§ Selected passage:
---+---
Course description
The programme is part of the School's Postgraduate Framework (PGF). MPH students will study three research modules (core to the PGF) and five public health modules, one of which will be selected from a range of options.
Students may exit after 1 year of study (PG Certificate - 60 credits) or continue to PG Diploma (120 credits) or Masters level (180 credits). The MPH may be achieved in 2 or 3 years of part-time study. The public health modules are available as stand-alone components for which students will receive academic credit.
Year 1
# Research skills: approaches to evidence and enquiry
# Population health and well-being
# Epidemiology and health protection
# Partnerships working for health.
Year 2
# Research skills: design and method (this module may be taken during the summer for MPH students taking 2 year option)
# Leadership and management in public health.
Options may include:
# Communicating and educating for health
# Maternal and infant issues in public health
# Health Development: a global perspective
# Identifying and managing own learning
Other options which may be available are:
# Health economics
# Health protection
# Health services research
# Management of post-disaster physical and mental trauma.
Year 2/3
Students have a choice of three pathways to their Masters award - Empirical project - Practice project - Systematic review.
COURSEWORK AND ASSESSMENT
The teaching and learning strategies used on the programme will be creative and varied. Students will experience lectures, seminars, group work case studies, problem-solving exercises, skills development sessions (IT and statistics), project-related work (facilitated by personal supervision), directed and independent study.
---+---
§ Supplied data:
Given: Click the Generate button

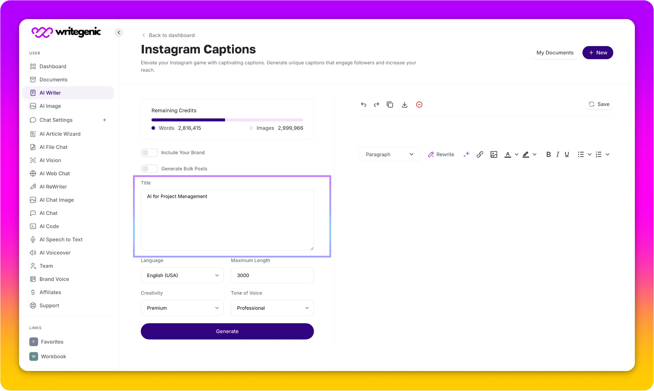Looking at the screenshot, I should (x=227, y=331).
---+---
§ Prompt: Can you output the MPH course description, word for word, from "Students may exit" to "working for health."?

§ Output of the exercise:
Students may exit after 1 year of study (PG Certificate - 60 credits) or continue to PG Diploma (120 credits) or Masters level (180 credits). The MPH may be achieved in 2 or 3 years of part-time study. The public health modules are available as stand-alone components for which students will receive academic credit.
Year 1
# Research skills: approaches to evidence and enquiry
# Population health and well-being
# Epidemiology and health protection
# Partnerships working for health.